Durant la crise du Venezuela, plusieurs pays et institutions, parmi lesquelles le gouvernement des États-Unis, l'Union européenne, le Canada, le Mexique, Panama et la Suisse ont appliqué des sanctions individuelles contre des personnes de l'administration du président vénézuélien Nicolás Maduro. Ces sanctions sont une réponse, selon leurs initiateurs, à la répression exercée par le pouvoir en place lors des vagues de manifestations de 2014 et de 2017, ainsi que lors des élections constituantes de 2017 et de l'élection présidentielle de 2018. Ces sanctions ciblent d'anciens membre ou des membres actuels de l'administration, parmi lesquels des membres du gouvernement, du tribunal suprême de justice (TSJ), de l'Assemblée nationale constituante de 2017 (ANC), des membres de l'armée et des forces de sécurité, des personnalités privées impliquées dans des enfreintes aux droits de l'Homme, dans des faits de corruption, du détournement de la loi et de la répression de la démocratie.

En mars 2018, le Bureau pour l'Amérique latine de Washington comptabilise 78 personnalités vénézuéliennes de l'entourage de Maduro sanctionnées par plusieurs pays.
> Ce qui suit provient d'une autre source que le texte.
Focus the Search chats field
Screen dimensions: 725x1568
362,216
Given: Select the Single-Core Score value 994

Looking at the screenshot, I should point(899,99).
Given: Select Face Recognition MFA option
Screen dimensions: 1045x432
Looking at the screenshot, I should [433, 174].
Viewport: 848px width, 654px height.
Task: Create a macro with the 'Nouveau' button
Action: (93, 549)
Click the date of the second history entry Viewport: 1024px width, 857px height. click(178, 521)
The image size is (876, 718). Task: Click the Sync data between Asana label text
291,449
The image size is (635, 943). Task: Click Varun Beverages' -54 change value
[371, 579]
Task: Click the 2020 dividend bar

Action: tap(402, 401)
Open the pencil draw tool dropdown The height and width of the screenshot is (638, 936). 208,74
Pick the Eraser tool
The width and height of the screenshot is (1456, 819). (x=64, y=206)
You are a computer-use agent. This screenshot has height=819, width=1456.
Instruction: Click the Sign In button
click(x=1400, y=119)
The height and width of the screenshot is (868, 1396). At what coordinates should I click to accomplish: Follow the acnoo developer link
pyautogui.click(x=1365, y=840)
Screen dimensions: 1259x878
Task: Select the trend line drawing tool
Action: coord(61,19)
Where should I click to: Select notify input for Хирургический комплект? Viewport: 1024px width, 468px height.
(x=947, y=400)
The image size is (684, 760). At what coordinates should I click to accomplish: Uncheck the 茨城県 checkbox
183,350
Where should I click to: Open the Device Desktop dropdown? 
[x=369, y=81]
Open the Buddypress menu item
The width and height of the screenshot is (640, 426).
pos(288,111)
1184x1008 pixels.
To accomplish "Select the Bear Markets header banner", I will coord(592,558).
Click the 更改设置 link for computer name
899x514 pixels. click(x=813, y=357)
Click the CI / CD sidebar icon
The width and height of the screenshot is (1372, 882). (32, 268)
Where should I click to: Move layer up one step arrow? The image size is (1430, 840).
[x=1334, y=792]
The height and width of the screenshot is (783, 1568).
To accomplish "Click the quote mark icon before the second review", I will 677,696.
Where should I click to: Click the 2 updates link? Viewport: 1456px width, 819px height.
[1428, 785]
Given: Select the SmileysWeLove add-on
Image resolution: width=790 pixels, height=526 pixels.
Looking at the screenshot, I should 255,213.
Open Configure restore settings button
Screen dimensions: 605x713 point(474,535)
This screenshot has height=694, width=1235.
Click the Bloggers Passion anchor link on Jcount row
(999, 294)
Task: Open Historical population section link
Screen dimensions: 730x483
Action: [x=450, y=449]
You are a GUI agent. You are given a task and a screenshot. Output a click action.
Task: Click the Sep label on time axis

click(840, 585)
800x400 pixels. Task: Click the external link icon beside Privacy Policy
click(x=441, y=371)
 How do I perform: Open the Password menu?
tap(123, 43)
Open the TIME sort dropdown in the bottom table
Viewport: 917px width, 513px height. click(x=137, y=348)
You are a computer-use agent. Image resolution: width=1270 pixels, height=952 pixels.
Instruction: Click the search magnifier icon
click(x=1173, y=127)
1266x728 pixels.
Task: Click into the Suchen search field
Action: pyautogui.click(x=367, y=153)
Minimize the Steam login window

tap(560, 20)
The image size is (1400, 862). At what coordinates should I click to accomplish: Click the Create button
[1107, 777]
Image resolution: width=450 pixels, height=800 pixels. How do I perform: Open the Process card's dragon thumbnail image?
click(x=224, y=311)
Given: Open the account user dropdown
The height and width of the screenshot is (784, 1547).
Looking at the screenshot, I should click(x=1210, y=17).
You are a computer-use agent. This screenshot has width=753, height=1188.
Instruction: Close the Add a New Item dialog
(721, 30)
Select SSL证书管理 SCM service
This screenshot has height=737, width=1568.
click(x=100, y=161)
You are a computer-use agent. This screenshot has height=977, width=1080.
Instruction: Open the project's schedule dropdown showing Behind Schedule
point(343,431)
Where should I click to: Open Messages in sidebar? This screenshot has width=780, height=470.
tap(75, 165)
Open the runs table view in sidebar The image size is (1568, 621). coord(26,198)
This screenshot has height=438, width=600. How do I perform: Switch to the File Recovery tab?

En avril 2019, les États-Unis ont sanctionné plus de 150 entreprises et individus et ont révoqué le visa de 718 personnes en lien avec le régime du président Maduro.

Les sanctions comprennent le gel des comptes et avoirs, la saisie des avoirs des individus, l'interdiction des transactions, un embargo sur les armes et des interdictions de voyage. Le commissaire de l'Organisation des États américains pour les migrants et réfugiés vénézuéliens et ancien maire de la municipalité d'El Hatillo de la capitale vénézuélienne Caracas, David Smolansky, déclare toutefois que ces sanctions ciblant le chavisme et Nicolás Maduro ont un faible impact sur les Vénézuéliens moyens. The Washington Post ajoute que les « privations sont bien antérieures aux sanctions américaines récemment imposées ».

À partir de 2019 et lors de la crise présidentielle vénézuélienne opposant Maduro à Juan Guaidó, les États-Unis appliquent de nouvelles sanctions qui touchent les secteurs du pétrole, de l'or, des mines, de l'alimentation et de la banque. Un rapport du Haut-Commissariat des Nations unies aux droits de l'homme déclare que, bien que « la crise économique et sociale omniprésente et dévastatrice ait commencé avant l'imposition des premières sanctions économiques », les nouvelles sanctions pourraient aggraver la situation. En avril 2019, Human Rights Watch et la Johns Hopkins Bloomberg School of Public Health publient un rapport conjoint notant que la plupart des premières sanctions ne visaient en aucune façon l'économie vénézuélienne, ajoutant que les sanctions imposées en 2019 pourraient aggraver la situation, mais que « la crise les précède ».